CL: En fait, on subit une énorme pression et c’est ce qui m’a rendu mal à l’aise pendant aussi longtemps, car j’étais davantage intéressé par l’intemporalité et la cohérence du style. J’éprouvais une fascination pour le personnage qui porte un certain uniforme personnel et, en même temps, je travaillais pour une entreprise qui me mettait de la pression pour que je sois en phase avec les tendances du moment. C’est pour cette raison que Lemaire est une marque super intéressante : je crois qu’elle garde une certaine cohérence, car nous ne changeons pas de discours chaque saison, mais en même temps, nous devons évoluer et comprendre les tendances. C’est une évolution des états d’âme. Et en fin de compte, nous adorons la mode! Donc, bien sûr, nous observons les tendances. Je crois que c’est le style qui nous motive, et qu’il s’agit de s’opposer à quelque chose que nous avons vu trop souvent, car nous voulons créer quelque chose de différent. Donc, il faut maintenir un équilibre entre la volonté et la constance, et en même temps, être attentifs à notre propre travail et aux tendances actuelles.
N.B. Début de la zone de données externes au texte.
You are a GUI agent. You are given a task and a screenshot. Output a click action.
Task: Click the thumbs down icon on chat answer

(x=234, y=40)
Cet équilibre est essentiel, surtout aujourd’hui, alors que nous sommes bombardés d'informations, en particulier sous forme numérique et sur les réseaux sociaux.

CL: Je ne fréquente pas beaucoup les réseaux sociaux. Sarah-Linh s’y connaît beaucoup plus en la matière, mais je crois qu’il faut être critique et résister. Nous remettons nettement en question la douce tyrannie du monde ultralibéral dans lequel il faut suivre sans se questionner, courir toujours plus vite, manquer de temps, faire face à de plus en plus de distractions et finir par s’y perdre. Nous sommes persuadés qu’il n’y a pas de mal à prendre du recul et à dire non.
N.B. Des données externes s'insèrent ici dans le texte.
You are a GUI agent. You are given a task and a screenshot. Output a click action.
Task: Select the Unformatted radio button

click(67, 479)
Lors d’une entrevue, vous avez déjà qualifié cette pression de «désastre» et je crois qu’il s’agit d’un jugement très valable.

ST: La marque a gagné en visibilité grâce aux premiers blogues. Notre compte Instagram est un outil intéressant pour rejoindre des gens qui ne suivaient pas la marque au départ. Nous pouvons finalement créer et publier du contenu d’une certaine légèreté, qui soit propice à l’apparition d’un nouveau discours.
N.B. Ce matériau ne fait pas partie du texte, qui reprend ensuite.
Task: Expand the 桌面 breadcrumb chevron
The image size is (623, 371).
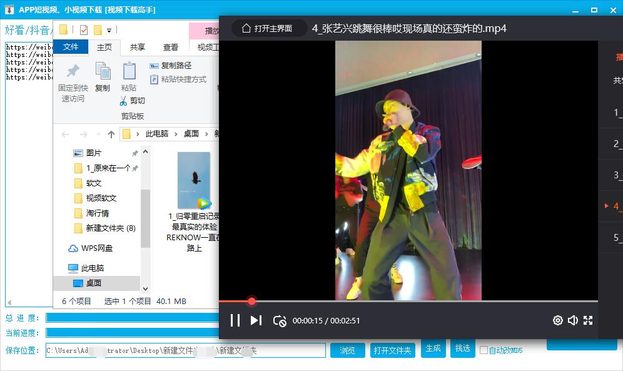Action: tap(208, 133)
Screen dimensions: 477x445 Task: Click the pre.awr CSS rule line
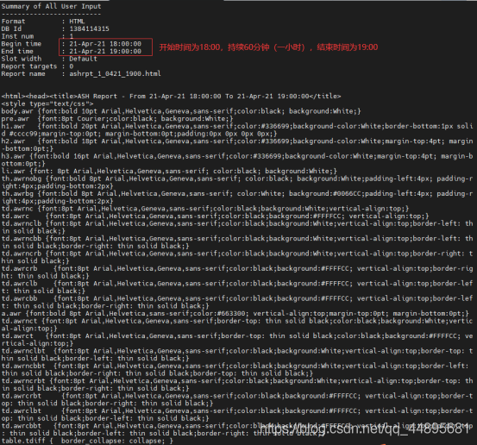coord(117,119)
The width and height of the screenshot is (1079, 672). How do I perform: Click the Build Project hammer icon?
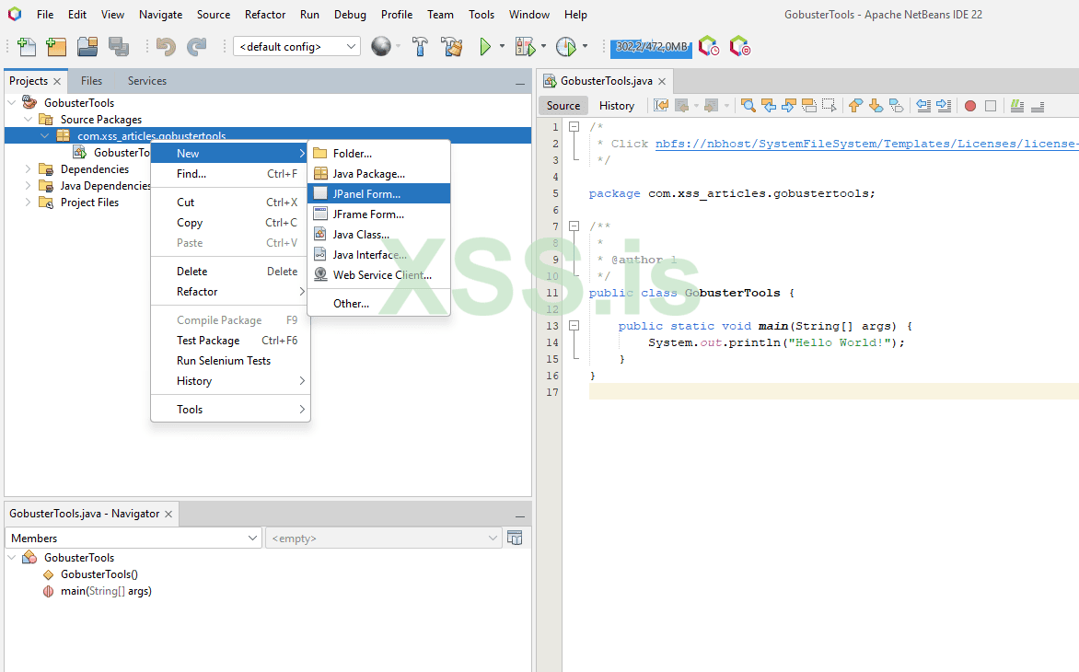420,47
CL: À mon avis, le problème ne vient pas des réseaux sociaux, mais de l’invasion de l’esprit commercial.

Pourquoi?

CL: Je crois que nous vivons dans un stade avancé du capitalisme où le commerce est omniprésent dans tous les détails de nos vies, et nous n’en sommes même pas conscients, car il s’est développé progressivement. Ce n’est pas seulement la masse d'informations disponible, c’est l’éthique de ce que cela signifie. J’ai récemment participé à une discussion sur l’invasion publicitaire qui contamine et pollue notre logique et notre psychologie; elle crée beaucoup de confusion, car on ne sait pas ce qui est vrai ou faux et bon ou mauvais. Au bout du compte, l’Internet et les réseaux sociaux présentent des avantages. C’est comme l’individualisme, la montée de l'individualisme est une bonne chose, c’est beaucoup mieux que lorsque l’identité d’une personne était déterminée par la société, la famille et les codes sociaux. Donc, à mon avis, le problème ne relève pas des réseaux sociaux, mais plus des valeurs dominantes du capitalisme excessif. Je crois que la grande insécurité des gens vient du fait que nous devons tous nous réinventer. C’est une époque intéressante, car certaines personnes remettent en question ce mode de pensée, cette idée dominante selon laquelle nous devons connaître une croissance perpétuelle et consommer toujours davantage.

Dans ce contexte, quels conseils donneriez-vous à un jeune designer?

CL: Je crois qu’il est important de rêver, mais aussi de comprendre la réalité. Par exemple, il est vrai que nous pratiquons une activité commerciale et la nouvelle génération le conçoit probablement plus de cette façon, mais qu’est-ce qui sous-tend le nom d’une entreprise? Comment oriente-t-on une entreprise? Voulez-vous construire une institution en phase avec vos valeurs? Ou voulez-vous du pouvoir et de la reconnaissance? Est-ce une façon d’apporter une perspective différente et de donner un certain sens à la situation. L’esprit commercial n’est pas tant le problème, c'est comment on le laisse dominer ou non le monde.

Eugenie Dalland est rédactrice et éditrice de la revue Riot of Perfume.